Africa’s e-commerce footprint is expanding
Africa is one of the fastest-growing e-commerce markets in the world. From 2014 to 2018, the number of online shoppers in the continent increased on average by 18% annually, against a global average of 12%, according to the United Nations Conference on Trade and Development. With its lockdowns and social restrictions, the Covid-19 pandemic is giving this growth a boost.
A study by the United Nations Economic Commission for Africa and GSMA, an organization that represents mobile network operators worldwide, says social commerce accounts for the majority of e-commerce activity in markets such as Chad, Equatorial Guinea and São Tomé and Príncipe, and the Central African Republic.
Globally, according to GSMA, social commerce represented 5% of e-commerce sales in 2018 and was expected to more than triple to 17% by last year.
Social commerce appeals to entrepreneurs because one doesn’t have to be very tech-savvy to use the apps, compared to business software and other tools that call for more sophisticated digital expertise.

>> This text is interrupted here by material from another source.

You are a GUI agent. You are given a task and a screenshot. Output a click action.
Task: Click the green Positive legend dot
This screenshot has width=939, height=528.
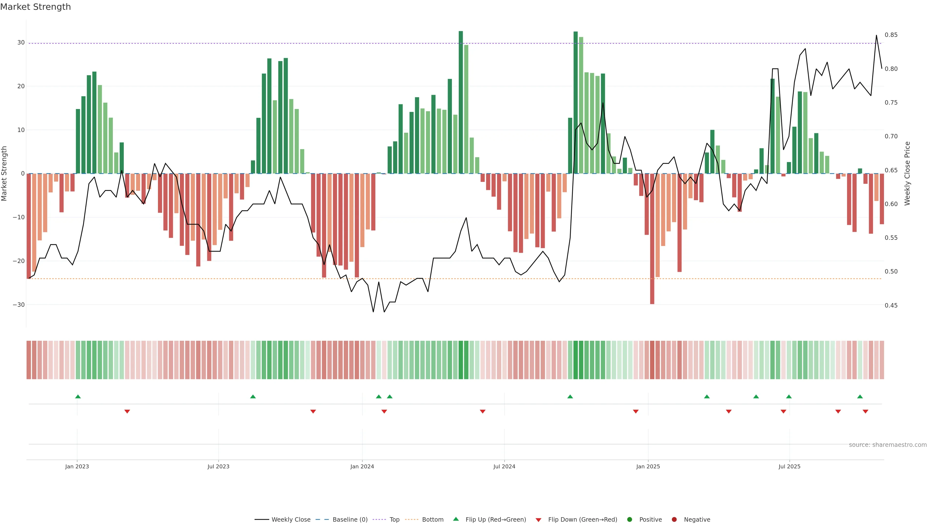pos(630,520)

Most sales in many parts of sub-Saharan Africa are generated through informal channels. Social commerce helps address issues of financial inclusion since many SMEs and informal businesses don’t have the capacity to borrow money to open stores or grow their businesses, says Stephanie von Friedeburg, senior vice president for operations at the International Finance Corporation (IFC.)
“Social commerce is a bridge or a halfway point between full e-commerce and someone working informally,” she tells Quartz.
Lack of internet access may hinder the growth of social commerce
Mobile technology is a key driver of social commerce in Africa, as the mobile phone is the primary tool people in the region use to access the internet and people tend to use mobile money to pay for goods and services in social commerce transactions. But the lack of access to mobile internet for large swathes of the population presents potential challenges to the ability of social commerce services to scale, Angela Wamola, the head of sub-Saharan Africa at GSMA, tells Quartz.
Social commerce, she adds, could provide significant opportunities with mobile money payments increasingly looking towards super apps where payments and social features are entwined.
Selling products on social media platforms alone may have its disadvantages, as Lenjou and other people in the continent who run their businesses on Facebook, Inatagram and WhatsApp learned on Oct. 4 when the platforms experienced outages. The interruption happened at night, so the following morning, Lenjou had more orders than usual to attend to, which people would have made the previous night. This caught her off-guard.
Lenjou runs her business alone – doing everything including marketing, taking photos of the sweets, posting their pictures on social media, and processing orders.
And the business is thriving. Social commerce has enabled her to sell to her products as far as Ghana and the US.